Thursday, July 19, 2007

Quote: Struggle Mightily, But Ideologize Ye Not Confrontation

Struggle activates capacities, resources, ideals, and solidarities. As such, it tells us about a vital disposition, about dignity. In struggle, death is neither pursued nor desired. That is why the meaning of dead comrades is never clear, and always painful. When confrontation is ideologized, this dramatic character of struggle is banalized to the point of being postulated as exclusionary.

When this happens, there is no room for research. As is generally acknowledged, ideology and research have opposite structures: the first is constituted from a set of certainties, the second only on the basis of a grammar of questions.

Nevertheless, struggle -- the necessary and noble struggle -- does not in itself lead towards the exaltation of confrontation as the dominant meaning of life.
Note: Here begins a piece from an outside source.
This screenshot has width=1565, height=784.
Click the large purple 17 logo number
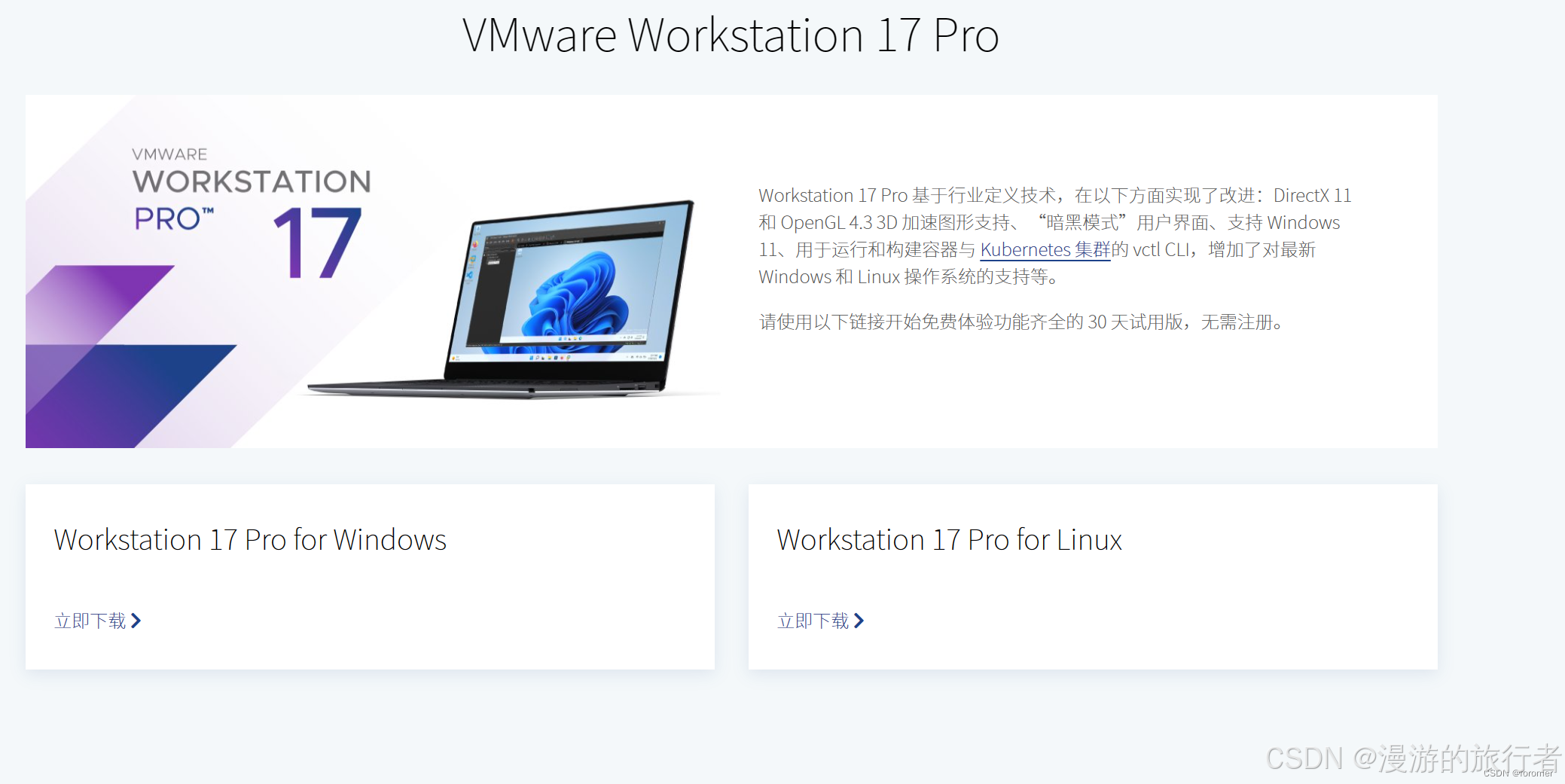pyautogui.click(x=318, y=243)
There is no doubt that the limits may appear somewhat narrow in the case of an organization in permanent struggle, such as a piquetero organization. Yet to take this point for granted would be to prejudge.

Unlike the militant subjectivity that is usually sustained by the extreme polarization of life -- by the ideologization of confrontation -- the social practices that seek to construct another sociability are highly active in trying not to fall into the logic of confrontation, according to which the multiplicity of experience is reduced to this dominant signifier.

Confrontation by itself does not create values. It does not go beyond the distribution of the dominant values.

The results of a war show who will appropriate existence -- that is, who will have the property rights as they relate to existing goods and values.

If struggle does not alter the 'structure of meanings and values,' we are only in the presence of a change of roles, which is a guarantee of survival of the structure itself.

-- Colectivo Situaciones

(This group is a collective of people in Argentina that identify as "researcher-militants." To avoid a potential misreading to which I think this quote might be prone when read in certain contexts different from that which produced it, my understanding is that it is not advocating blanket avoidence of confrontation per se in the course of struggle, but rather warning against the ideologization of confrontation and its exultation as the supreme value of struggle.)